Aim of the exercise = Please rewrite the records from the line containing "This screenshot has height=1568, width=2375." through the end of the records, both included and requests unchanged, multiplying every coordinate in the answers by 1.05 and rounding to whole numbers with halves rounded up. Give only these lines, and leave the pictures out.

Information supplied =
....
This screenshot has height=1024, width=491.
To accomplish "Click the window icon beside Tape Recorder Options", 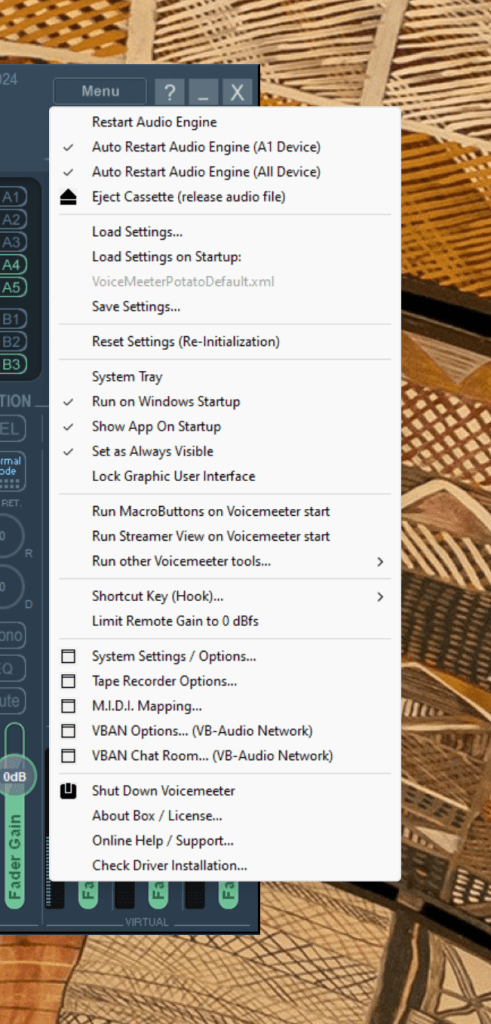I will pos(68,681).
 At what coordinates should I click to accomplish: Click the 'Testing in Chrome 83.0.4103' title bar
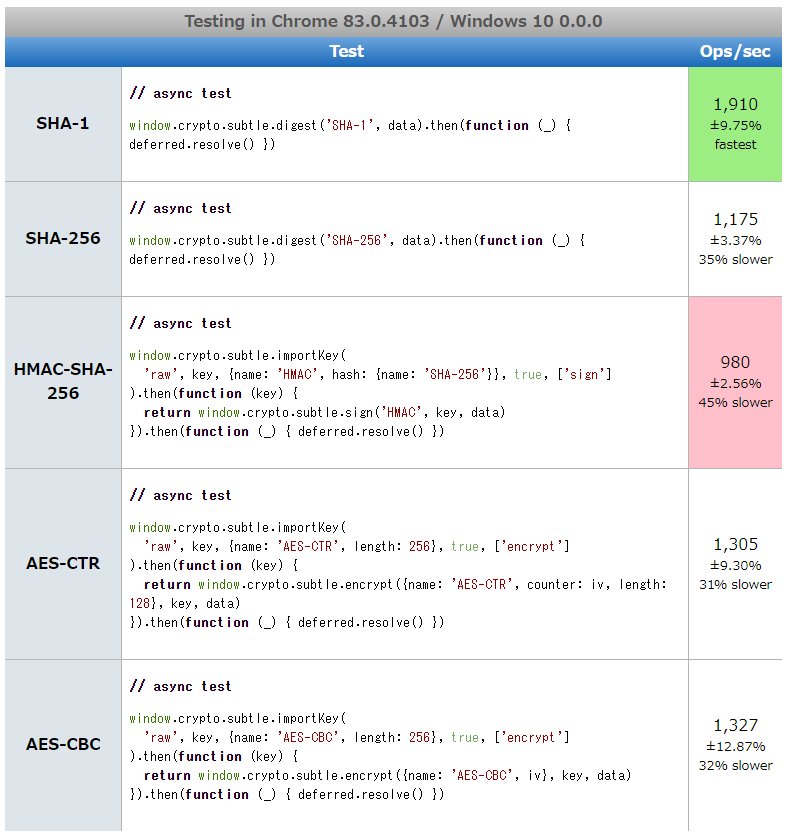point(393,22)
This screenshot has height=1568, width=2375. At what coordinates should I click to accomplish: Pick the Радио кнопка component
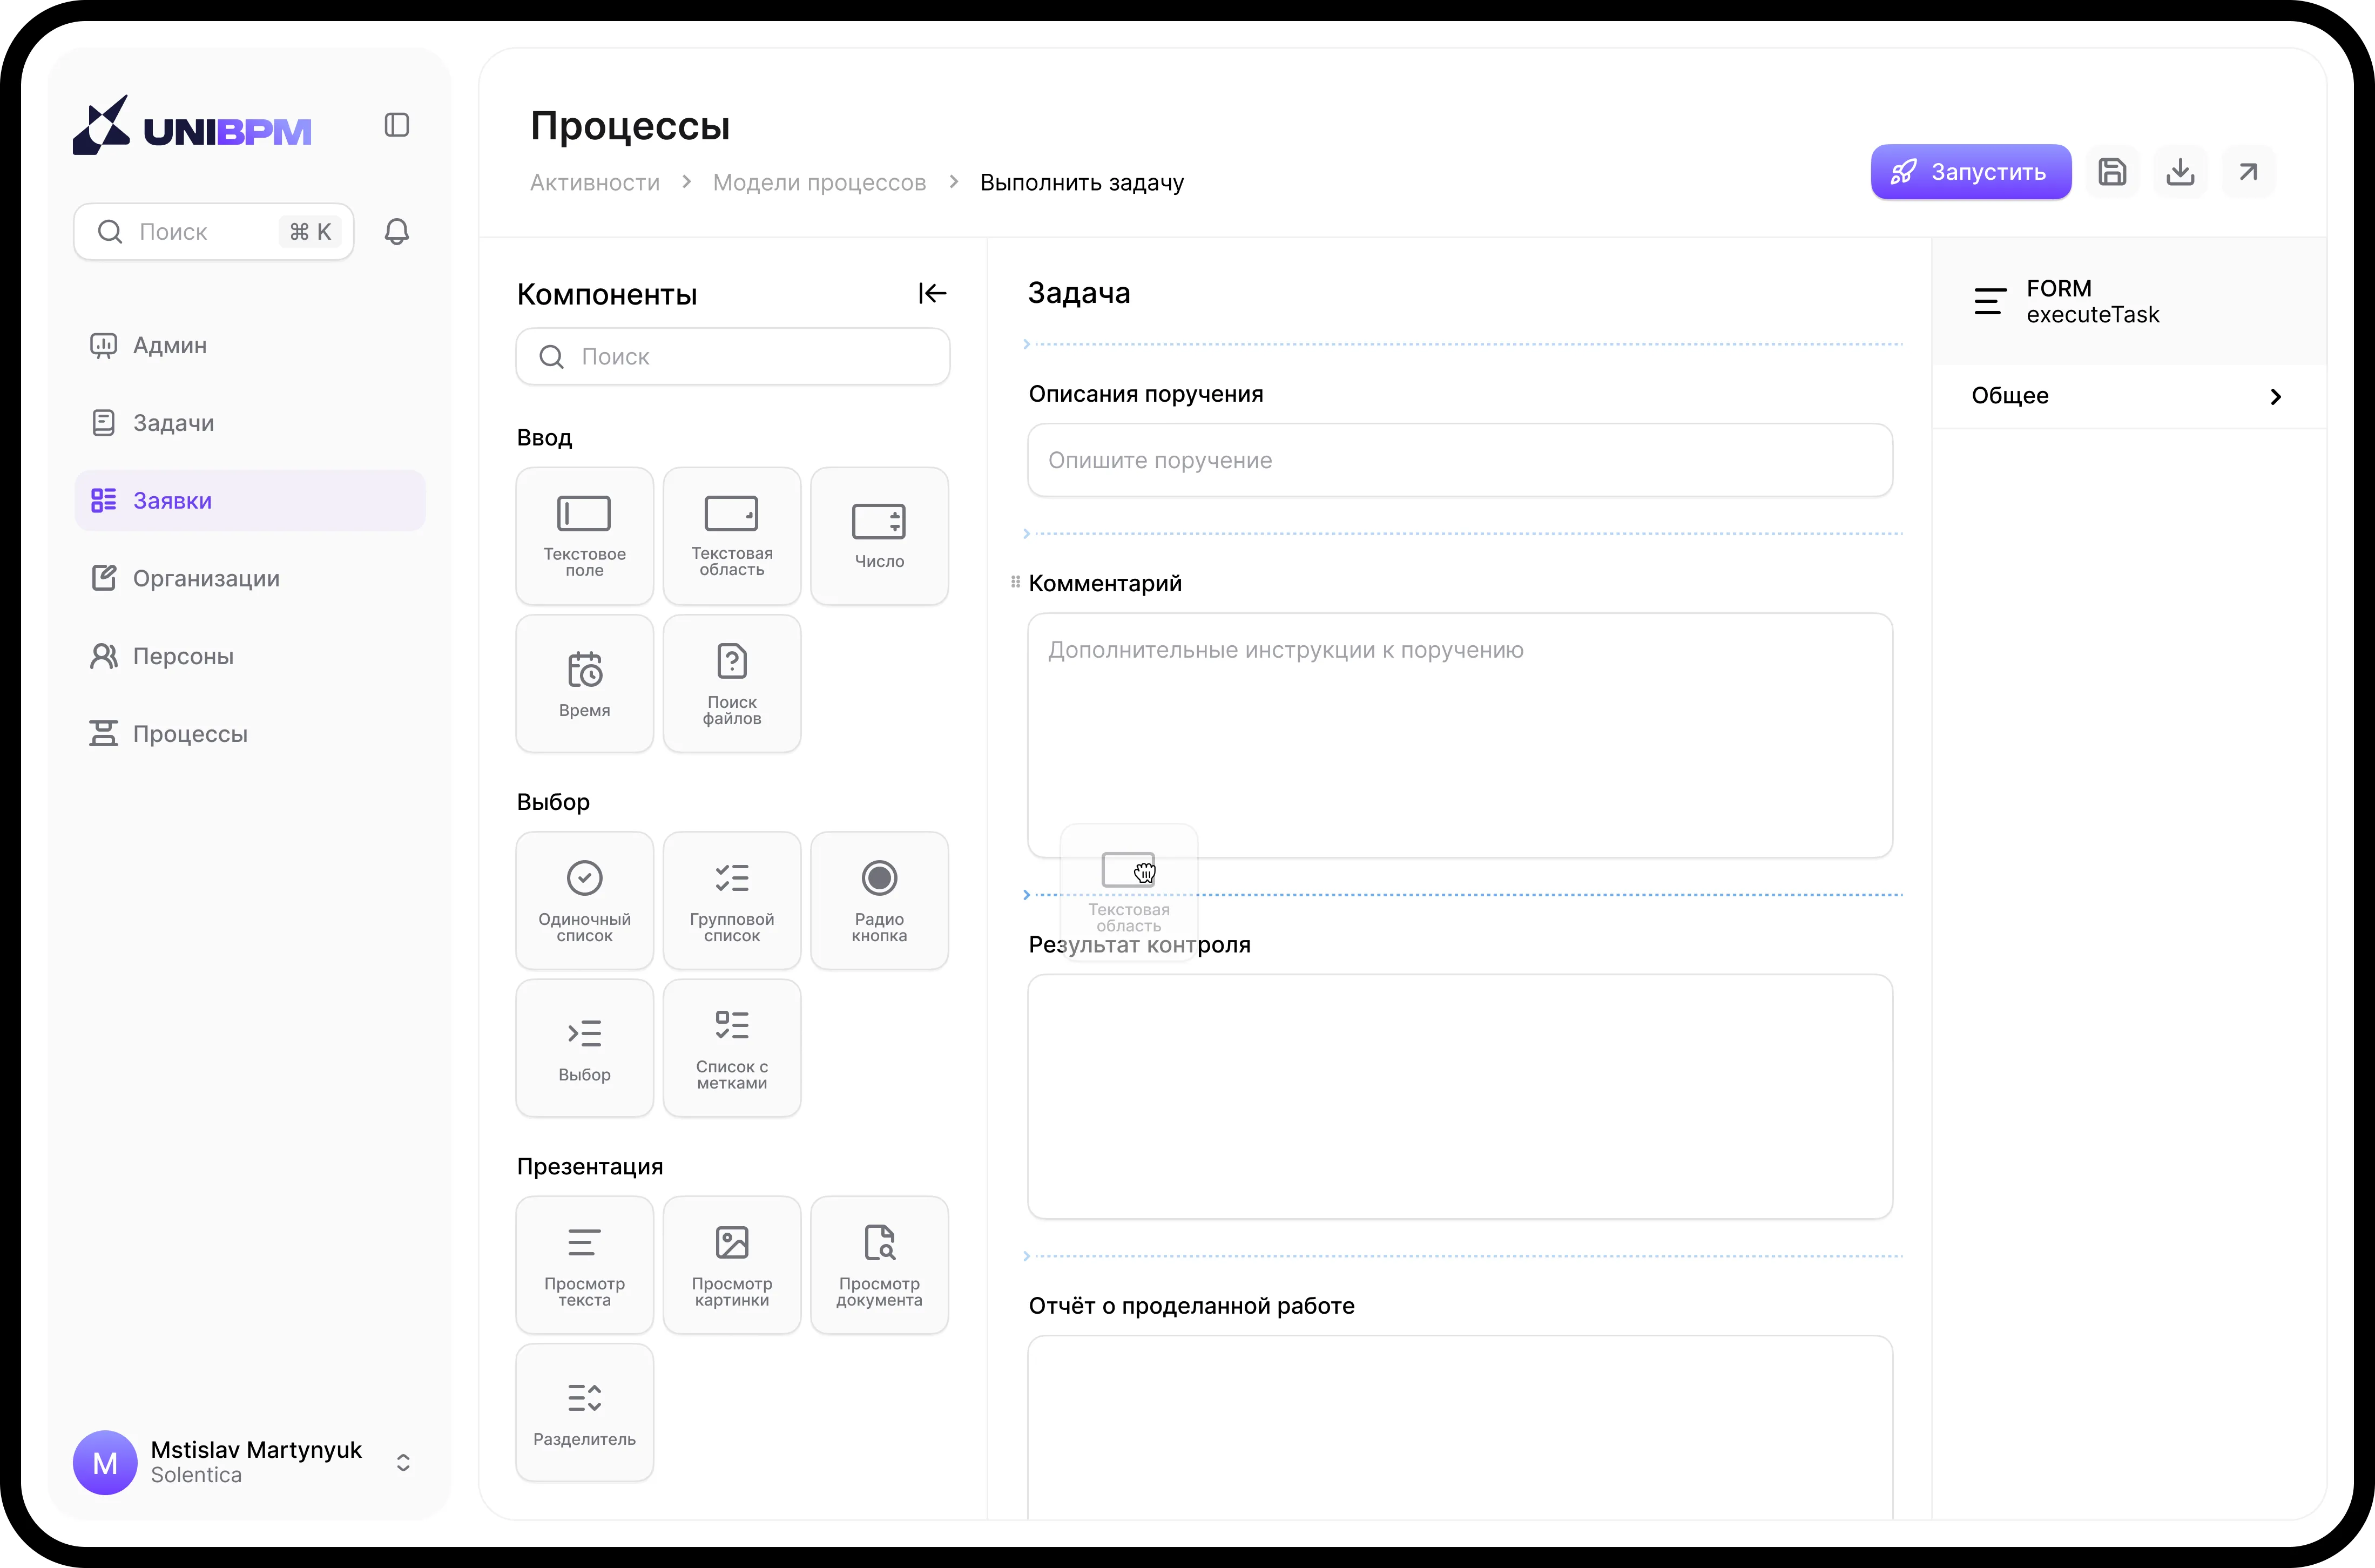879,900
....
Result of this task =
This screenshot has height=1568, width=2375. At what coordinates should I click to accomplish: Pick the Радио кнопка component
923,945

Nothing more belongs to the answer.